Uff... ale się znów nagadałam... Niech mnie ktoś zaknebluje. Słyszał ktoś o terapii na nadmierne gadulstwo? Chociaż nie wiem... może to gadulstwo to jedna z moich wizytówek ;) Obym tylko nie przestała słyszeć jednocześnie innych...

Maciejka - Śro 18 Lip, 2018 19:42

AnnaEwa napisał/a:
czego się na terapii spodziewać? Czy coś Was zaskoczyło, co było trudne, co pomogło Wam najbardziej?

Ja poszłam na terapię z nadzieją , ze nauczę się radzic sobie ze soba samą żeby chodzić uśmiechnięta i z podniesiona głową pomimo tego co robi lub nie mój mąż. Patrzyłam na koleżankę po terapii i chciałam tak jak ona. On pił a ona chodziła i się śmiała, była szczęśliwa.
Na terapii jak do niej się przyłozyc nie jest łatwo, mi nie było, im było trudniej i mocniej bolało tym bardziej starałam sie być na każdym spotkaniu. Co mnie zaskoczyło? Zaskoczyła mnie odpowiedzialnosc za swoje życie w sensie, ze za kontakty z innymi, ich kszałt odpowiadam ja sama, uczę innych jak mają mnie traktowąc, za zaadbanie o siebie, swoje sprawy odpowiadam ja sama, itp.
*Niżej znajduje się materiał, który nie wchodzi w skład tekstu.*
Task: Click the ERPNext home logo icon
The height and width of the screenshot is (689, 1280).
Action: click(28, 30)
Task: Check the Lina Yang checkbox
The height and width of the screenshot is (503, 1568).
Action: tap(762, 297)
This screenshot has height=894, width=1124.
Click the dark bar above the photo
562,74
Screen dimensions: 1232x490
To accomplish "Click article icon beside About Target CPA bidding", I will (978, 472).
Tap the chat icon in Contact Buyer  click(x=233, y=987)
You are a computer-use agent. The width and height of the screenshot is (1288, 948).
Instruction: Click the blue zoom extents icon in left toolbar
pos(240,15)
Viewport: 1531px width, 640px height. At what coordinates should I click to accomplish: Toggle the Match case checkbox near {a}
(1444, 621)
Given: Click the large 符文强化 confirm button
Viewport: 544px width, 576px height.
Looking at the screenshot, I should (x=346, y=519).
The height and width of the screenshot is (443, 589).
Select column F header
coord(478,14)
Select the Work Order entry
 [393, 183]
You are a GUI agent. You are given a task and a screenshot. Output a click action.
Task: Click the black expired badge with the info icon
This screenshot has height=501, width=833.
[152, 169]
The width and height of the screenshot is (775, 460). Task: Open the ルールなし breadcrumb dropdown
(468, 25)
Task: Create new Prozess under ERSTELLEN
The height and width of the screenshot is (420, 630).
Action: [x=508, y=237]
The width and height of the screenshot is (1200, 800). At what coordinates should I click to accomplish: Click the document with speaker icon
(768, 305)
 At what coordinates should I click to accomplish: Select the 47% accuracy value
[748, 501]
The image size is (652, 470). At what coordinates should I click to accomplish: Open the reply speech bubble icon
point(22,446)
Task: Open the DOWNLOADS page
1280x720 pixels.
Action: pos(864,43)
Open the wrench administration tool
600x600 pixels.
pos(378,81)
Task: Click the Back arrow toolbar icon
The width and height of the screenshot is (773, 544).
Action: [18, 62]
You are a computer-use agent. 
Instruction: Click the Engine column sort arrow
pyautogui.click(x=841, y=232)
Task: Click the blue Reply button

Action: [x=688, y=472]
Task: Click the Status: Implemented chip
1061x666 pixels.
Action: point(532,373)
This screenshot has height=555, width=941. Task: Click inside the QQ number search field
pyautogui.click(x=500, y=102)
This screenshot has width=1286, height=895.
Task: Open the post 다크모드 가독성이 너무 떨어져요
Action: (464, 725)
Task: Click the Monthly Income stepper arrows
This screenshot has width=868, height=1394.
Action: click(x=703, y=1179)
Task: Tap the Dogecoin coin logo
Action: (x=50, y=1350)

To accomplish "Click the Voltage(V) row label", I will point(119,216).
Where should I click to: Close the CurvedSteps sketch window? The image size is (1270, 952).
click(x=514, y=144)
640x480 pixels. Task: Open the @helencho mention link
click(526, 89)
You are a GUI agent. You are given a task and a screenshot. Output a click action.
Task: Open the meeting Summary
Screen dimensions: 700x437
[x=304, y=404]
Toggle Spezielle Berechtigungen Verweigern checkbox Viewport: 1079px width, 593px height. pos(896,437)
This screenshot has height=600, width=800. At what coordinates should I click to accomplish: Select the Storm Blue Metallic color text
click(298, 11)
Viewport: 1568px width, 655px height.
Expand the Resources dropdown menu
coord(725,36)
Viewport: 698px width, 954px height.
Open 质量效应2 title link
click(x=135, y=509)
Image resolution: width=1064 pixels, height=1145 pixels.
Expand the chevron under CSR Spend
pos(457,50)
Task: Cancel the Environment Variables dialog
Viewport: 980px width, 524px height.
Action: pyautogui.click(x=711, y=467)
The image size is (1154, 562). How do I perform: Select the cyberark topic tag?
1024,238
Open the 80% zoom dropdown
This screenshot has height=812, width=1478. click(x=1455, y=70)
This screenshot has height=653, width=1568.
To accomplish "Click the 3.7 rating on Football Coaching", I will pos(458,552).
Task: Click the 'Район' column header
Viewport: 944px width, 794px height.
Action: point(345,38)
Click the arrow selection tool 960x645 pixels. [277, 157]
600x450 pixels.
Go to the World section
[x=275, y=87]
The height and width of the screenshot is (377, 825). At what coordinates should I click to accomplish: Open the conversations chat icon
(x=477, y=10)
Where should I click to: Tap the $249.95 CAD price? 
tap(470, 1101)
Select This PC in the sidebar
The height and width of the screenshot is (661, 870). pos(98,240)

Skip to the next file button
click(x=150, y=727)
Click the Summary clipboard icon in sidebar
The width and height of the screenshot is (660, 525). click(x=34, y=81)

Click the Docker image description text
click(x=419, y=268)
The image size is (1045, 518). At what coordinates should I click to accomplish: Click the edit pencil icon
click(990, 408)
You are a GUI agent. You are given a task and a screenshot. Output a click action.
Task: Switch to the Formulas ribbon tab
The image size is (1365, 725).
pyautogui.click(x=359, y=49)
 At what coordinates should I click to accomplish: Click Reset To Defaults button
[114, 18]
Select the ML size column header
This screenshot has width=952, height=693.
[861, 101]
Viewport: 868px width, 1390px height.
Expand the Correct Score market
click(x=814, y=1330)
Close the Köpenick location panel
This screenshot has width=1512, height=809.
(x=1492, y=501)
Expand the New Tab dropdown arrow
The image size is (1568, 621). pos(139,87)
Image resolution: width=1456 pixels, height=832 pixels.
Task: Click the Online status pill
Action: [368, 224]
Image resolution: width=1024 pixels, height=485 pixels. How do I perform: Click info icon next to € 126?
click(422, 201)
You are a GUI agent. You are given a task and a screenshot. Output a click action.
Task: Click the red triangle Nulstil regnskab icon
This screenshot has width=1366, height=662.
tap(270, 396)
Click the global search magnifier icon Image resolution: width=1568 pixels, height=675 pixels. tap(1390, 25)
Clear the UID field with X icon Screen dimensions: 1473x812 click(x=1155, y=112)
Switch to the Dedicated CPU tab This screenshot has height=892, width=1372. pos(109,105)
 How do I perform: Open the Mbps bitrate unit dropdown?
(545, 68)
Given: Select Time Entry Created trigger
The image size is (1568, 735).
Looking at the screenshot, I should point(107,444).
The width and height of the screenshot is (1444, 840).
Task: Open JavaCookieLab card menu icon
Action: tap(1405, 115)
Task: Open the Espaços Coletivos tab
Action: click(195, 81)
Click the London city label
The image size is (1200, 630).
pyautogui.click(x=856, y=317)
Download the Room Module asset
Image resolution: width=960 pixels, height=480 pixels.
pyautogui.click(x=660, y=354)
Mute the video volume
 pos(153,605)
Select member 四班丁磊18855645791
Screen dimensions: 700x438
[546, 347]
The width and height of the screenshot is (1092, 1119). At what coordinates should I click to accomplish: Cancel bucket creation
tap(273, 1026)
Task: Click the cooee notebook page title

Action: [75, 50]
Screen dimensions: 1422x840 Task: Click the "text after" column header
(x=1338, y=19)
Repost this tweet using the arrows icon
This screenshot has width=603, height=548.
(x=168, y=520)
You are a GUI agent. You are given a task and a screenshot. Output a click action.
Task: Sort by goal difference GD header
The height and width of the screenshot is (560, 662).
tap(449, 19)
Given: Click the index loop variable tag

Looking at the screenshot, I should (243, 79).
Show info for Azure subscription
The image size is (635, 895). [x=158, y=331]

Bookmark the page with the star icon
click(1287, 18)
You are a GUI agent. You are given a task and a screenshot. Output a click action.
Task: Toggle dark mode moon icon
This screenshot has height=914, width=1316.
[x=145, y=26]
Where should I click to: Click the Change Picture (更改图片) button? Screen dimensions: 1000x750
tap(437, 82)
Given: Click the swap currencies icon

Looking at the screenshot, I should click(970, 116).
Zaskoczyło mnie też , że dla wszystkich i na wszystko mam czas tylko nie dla siebie samej, wszystko inne było wązniejsze ode mnie, zaskoczyło mnie wtedy, że mam duże poczucie krzywdy jak typowe dda czy dziecko z rodziny alkoholowej a moja pochodzenia taka nie była, zaskoczyło mnie tak w środku terapii , ze mam nierealny obraz swoich rodziców.
Co było trudne?
To co było na grupie pogłebionej,np; praca na przewodniku, problem z płaczem, inni płakali a ja nie i długo jeszcze po terapii nie mogłam płakac, blokada była silna i nie umiałam jej usunąc.
Co najbardziej pomogło?
Najbardziej mi pomogło moje samozaparcie, determinacja, pokora, odwaga mówienia na głos o trudnych tematach, takich które ledwo przechodziły przez gardło, wyjście do ludzi ze swoim problemem.

AnnaEwa - Śro 18 Lip, 2018 21:41

perełka napisał/a:
praca na przewodniku
Co to takiego?
Maciejka - Czw 19 Lip, 2018 04:56

Przewodnik to taki zestaw tematów do przyjrzenia sie sobie.